Le Haushaltsausschuss du Bundestag a réservé, dans le cadre de l’examen du Bundeshaushalt 2026, une enveloppe d’environ 7,8 milliards d’euros afin d’ouvrir la voie à l’acquisition d’une plateforme alternative à la frégate F126. Présentée comme un moyen de « laisser toutes les options ouvertes » au ministère de la Défense, cette dotation intervient alors que le programme F126 peine à respecter son calendrier et son intégration logicielle, et que la compétition européenne dans le naval, relancée par la sélection du Blacksword Barracuda aux Pays-Bas, rebattait déjà les cartes industrielles sur le segment sous-marin.
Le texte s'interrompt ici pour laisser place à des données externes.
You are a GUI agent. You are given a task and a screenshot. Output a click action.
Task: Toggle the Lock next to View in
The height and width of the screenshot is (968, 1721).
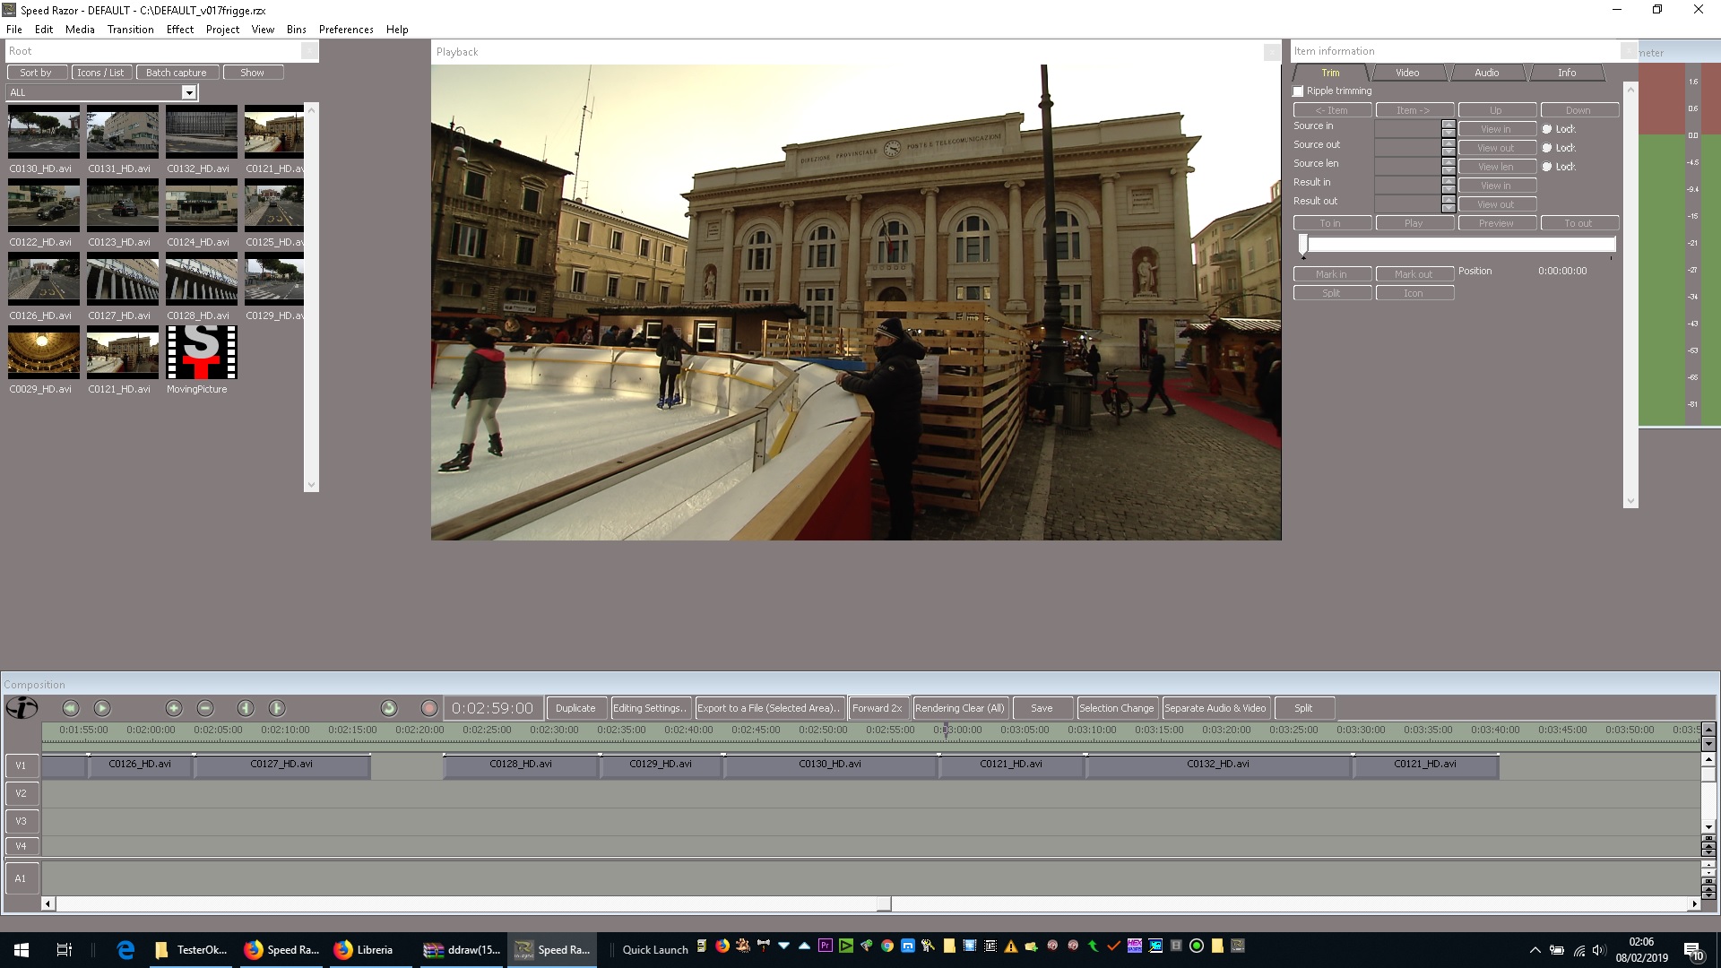click(x=1547, y=128)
Au‑delà de l’apparente prudence budgétaire, la décision allemande agit comme un catalyseur. Elle touche à la fois la disponibilité future de la Deutsche Marine, les équilibres au sein de l’industrie navale européenne (Damen, TKMS, Naval Group, Fincantieri, chantiers allemands), et la mécanique des alliances sur le continent. C’est moins une simple reprogrammation qu’un signal: Berlin veut pouvoir pivoter rapidement si les risques techniques persistent, et se doter d’un levier d’ajustement industriel, dans un contexte où les capacités et les calendriers européens sont déjà sous tension.
Sommaire
Le Bundestag ouvre 7,8 Md€ pour une alternative sans annuler la F126
Le signal politique est explicite: la commission budgétaire du Bundestag a validé des titres permettant d’engager, « le cas échéant », une autre plateforme que la F126 pour un montant d’environ 7,8 Md€. Comme le rapporte hartpunkt.de, cette inscription n’emporte pas annulation automatique, mais confère au ministère une option financière et contractuelle pour s’affranchir d’une trajectoire devenue incertaine. Le cadrage insiste sur la modernisation urgente de la flotte et la nécessité de sécuriser l’aptitude opérationnelle future, alors que la F126 devait constituer l’épine dorsale du renouvellement des escorteurs allemands à l’horizon 2030.
Sur le plan technico-opérationnel, la F126 s’inscrit parmi les frégates lourdes les plus imposantes jamais construites en Allemagne: environ 10 000 tonnes à pleine charge, 166 mètres de long et 21 mètres de large, vitesse de 26 nœuds, autonomie de 5 000 nautiques, et un concept de modularité par missions, avec deux hélicoptères NH-90 et un drone aérien. D’après Opex360, l’armement doit combiner 8 missiles NSM, 64 ESSM, une tourelle de 127 mm, des canons de 27 mm et deux systèmes RAM, illustrant une polyvalence revendiquée surface-air-sous-marine.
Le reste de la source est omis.